AH02218: ssl_stapling_init_cert: no OCSP URI in certificate and no SSLStaplingForceURL set

sudo grep -R -E 'SSLUseStapling|SSLStapling' /etc/apache2/ || echo "No custom stapling directives found"

Let’s Encrypt ended OCSP support in 2025 and removed OCSP URLs from certificates. Remove custom SSLUseStapling or SSLStaplingCache directives for Let’s Encrypt certificates unless you use another certificate authority that still publishes OCSP responder URLs.

sudo apache2ctl configtest
sudo systemctl reload apache2

Remove Certbot and Let’s Encrypt configuration from Ubuntu

Remove the certificate first when you are retiring a site or moving to a different ACME client. Then remove the Ubuntu packages and clean leftover certificate data only when no other site on the server uses Certbot.

Delete the certificate from Certbot on Ubuntu

Delete the certificate record before removing the package:

sudo certbot delete --cert-name example.com

If the private key was exposed, revoke the certificate first and then delete it. For a normal migration or site retirement, deletion alone is usually enough.

Remove Certbot packages from Ubuntu

Stop the renewal timer, remove the Certbot packages, then preview orphaned dependency cleanup:

sudo systemctl disable --now certbot.timer
sudo apt remove --purge certbot python3-certbot-apache
sudo apt autoremove --dry-run

If the dry run lists only packages you no longer need, run the real cleanup interactively:

sudo apt autoremove

Check that Certbot packages no longer have installed-state rows:

dpkg-query -W -f='${db:Status-Abbrev} ${binary:Package}\n' certbot python3-certbot-apache 2>/dev/null | grep '^ii' || echo "No Certbot packages are installed"
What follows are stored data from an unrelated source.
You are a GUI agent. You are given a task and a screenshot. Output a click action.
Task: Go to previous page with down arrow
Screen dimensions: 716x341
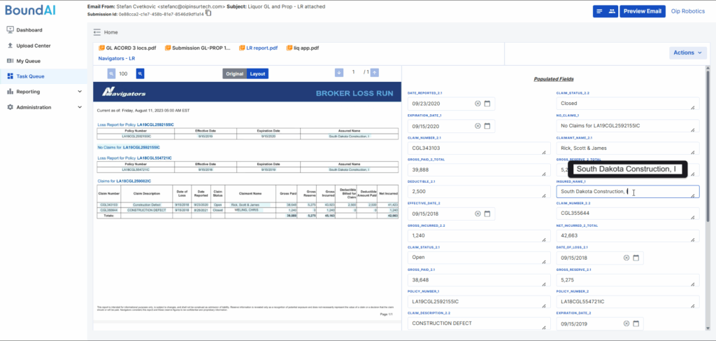(339, 72)
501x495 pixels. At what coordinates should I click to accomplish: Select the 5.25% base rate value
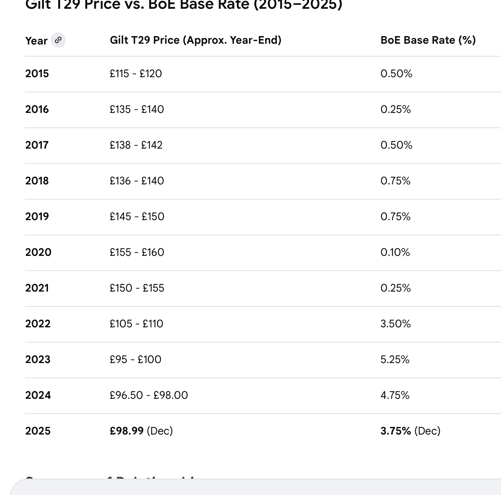coord(395,360)
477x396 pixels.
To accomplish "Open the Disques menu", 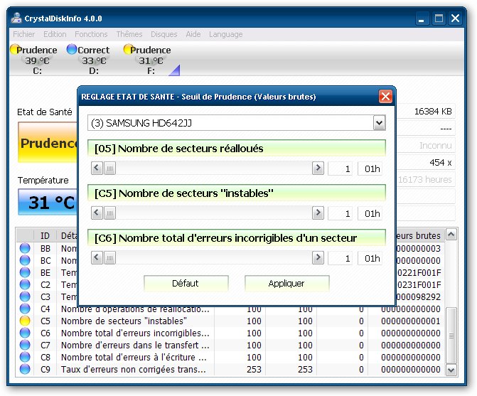I will pos(164,34).
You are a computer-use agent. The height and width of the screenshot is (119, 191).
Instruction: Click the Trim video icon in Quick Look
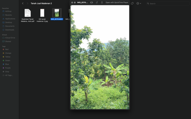point(92,3)
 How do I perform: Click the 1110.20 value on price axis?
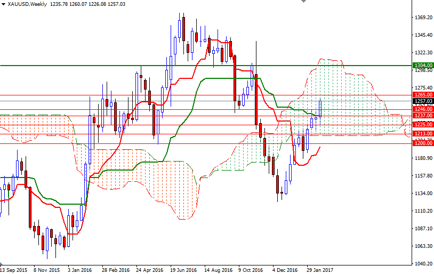(x=423, y=211)
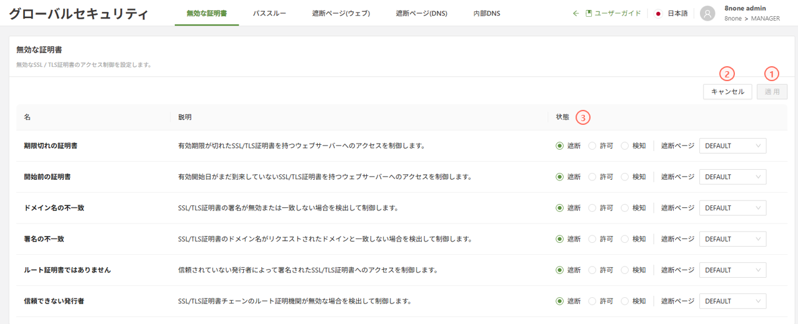Screen dimensions: 798x324
Task: Select 遮断 for 信頼できない発行者
Action: click(560, 301)
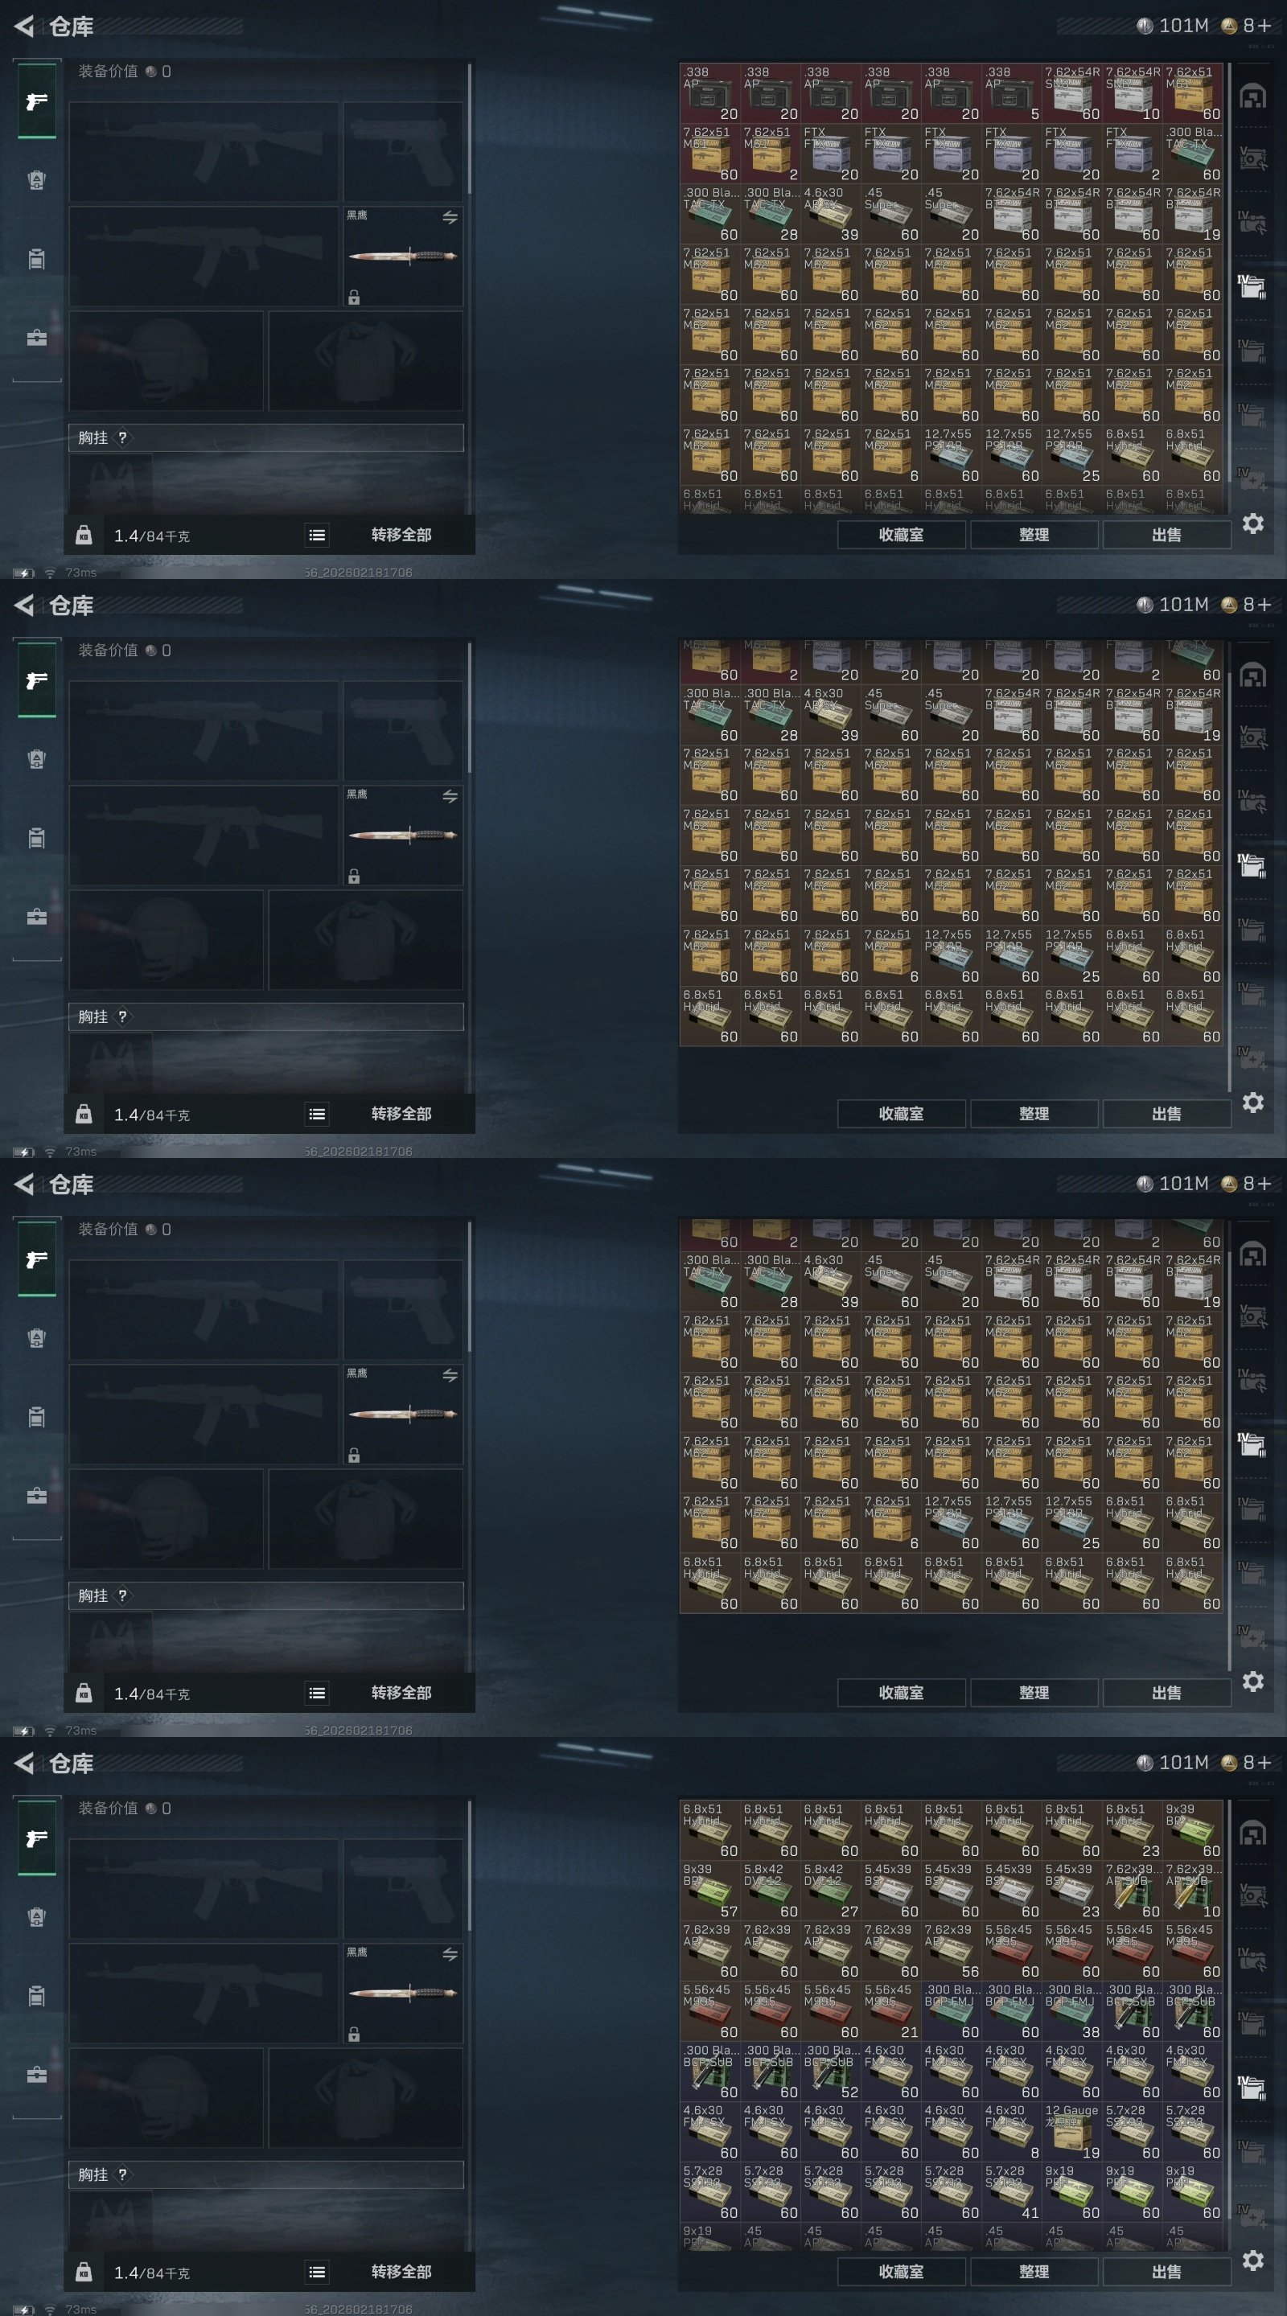The width and height of the screenshot is (1287, 2316).
Task: Toggle the padlock on the topmost 黑鹰 knife slot
Action: click(x=354, y=298)
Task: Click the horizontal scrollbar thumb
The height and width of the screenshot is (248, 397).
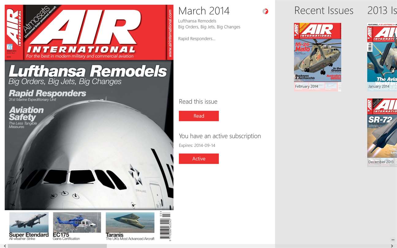Action: coord(57,246)
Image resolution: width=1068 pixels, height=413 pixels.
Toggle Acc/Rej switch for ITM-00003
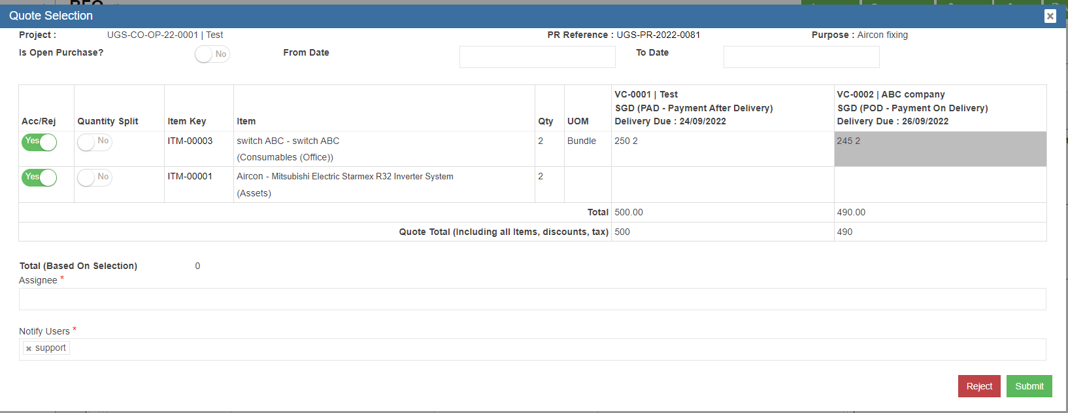[39, 142]
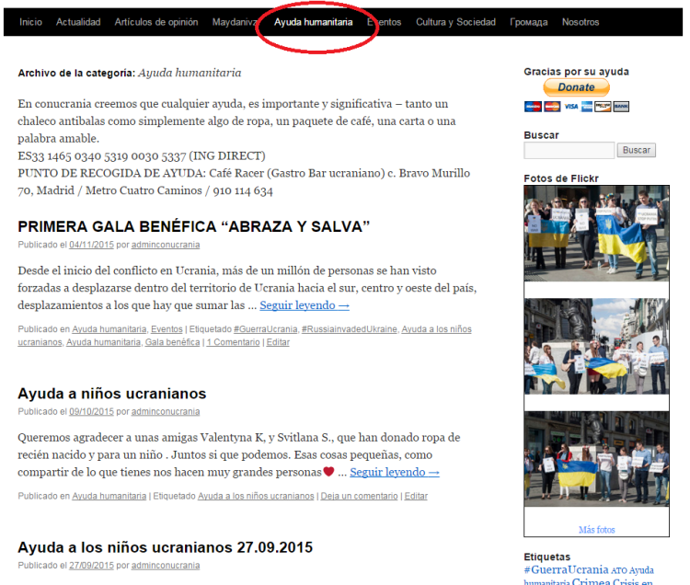Click the Visa card icon under Donate
Image resolution: width=690 pixels, height=585 pixels.
pyautogui.click(x=572, y=107)
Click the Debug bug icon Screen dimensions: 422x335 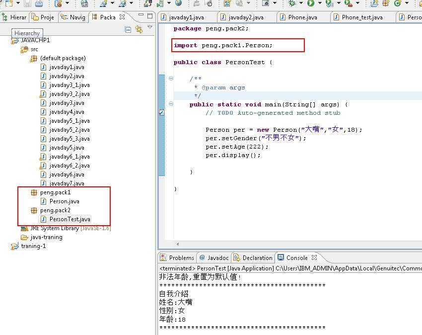[x=292, y=3]
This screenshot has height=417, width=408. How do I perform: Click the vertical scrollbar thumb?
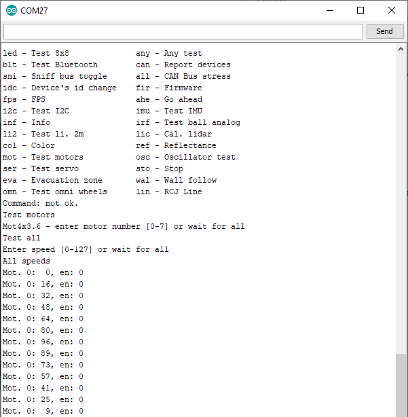tap(401, 384)
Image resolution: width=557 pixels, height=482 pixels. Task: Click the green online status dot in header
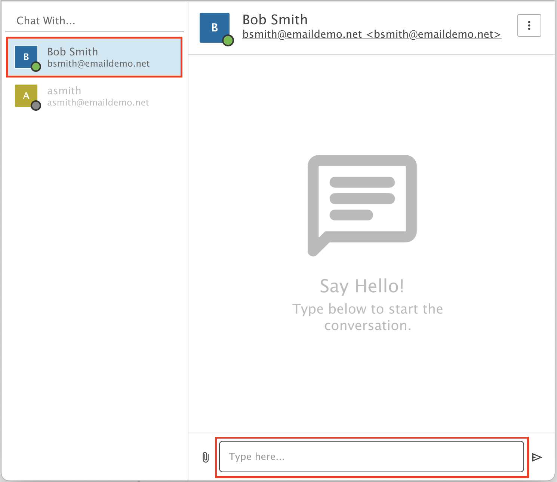[228, 40]
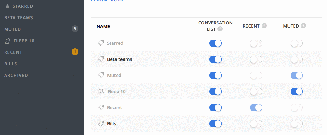
Task: Turn off Muted toggle for Fleep 10
Action: coord(297,92)
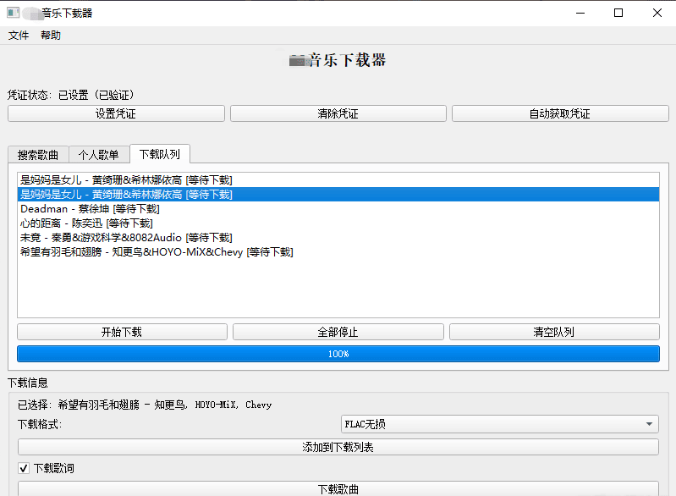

No Certbot packages are installed

Remove Apache SSL directives if the site stays online

If Apache will keep serving plain HTTP after the certificate is removed, delete the Certbot-created SSL virtual host or remove its SSLCertificateFile, SSLCertificateKeyFile, HTTPS listener, and redirect directives before reloading Apache.

sudo apache2ctl configtest

Syntax OK

Reload Apache after the syntax check passes:

sudo systemctl reload apache2

Remove leftover Let’s Encrypt data if the server is retired

The next commands permanently delete every Let’s Encrypt certificate, private key, renewal file, account file, and log directory on this server. Do not run them if any other Apache site or service still uses Certbot-managed certificates.

Review the shared Certbot directories before deleting them. Keep any path that still contains certificates, renewal files, account data, or logs for another site:

for path in /etc/letsencrypt /var/lib/letsencrypt /var/log/letsencrypt; do
    [ -e "$path" ] && sudo find "$path" -maxdepth 2 -print
done

sudo rm -rf /etc/letsencrypt
sudo rm -rf /var/lib/letsencrypt
sudo rm -rf /var/log/letsencrypt

If the host still serves other domains, keep the shared Let’s Encrypt directories and remove only the retired site’s Apache configuration and certificate record.

Conclusion

Apache is serving HTTPS on Ubuntu with a Let’s Encrypt certificate and Certbot renewal timer in place. For the next hardening pass, add request filtering with ModSecurity with Apache on Ubuntu or protect authentication endpoints with Fail2Ban on Ubuntu.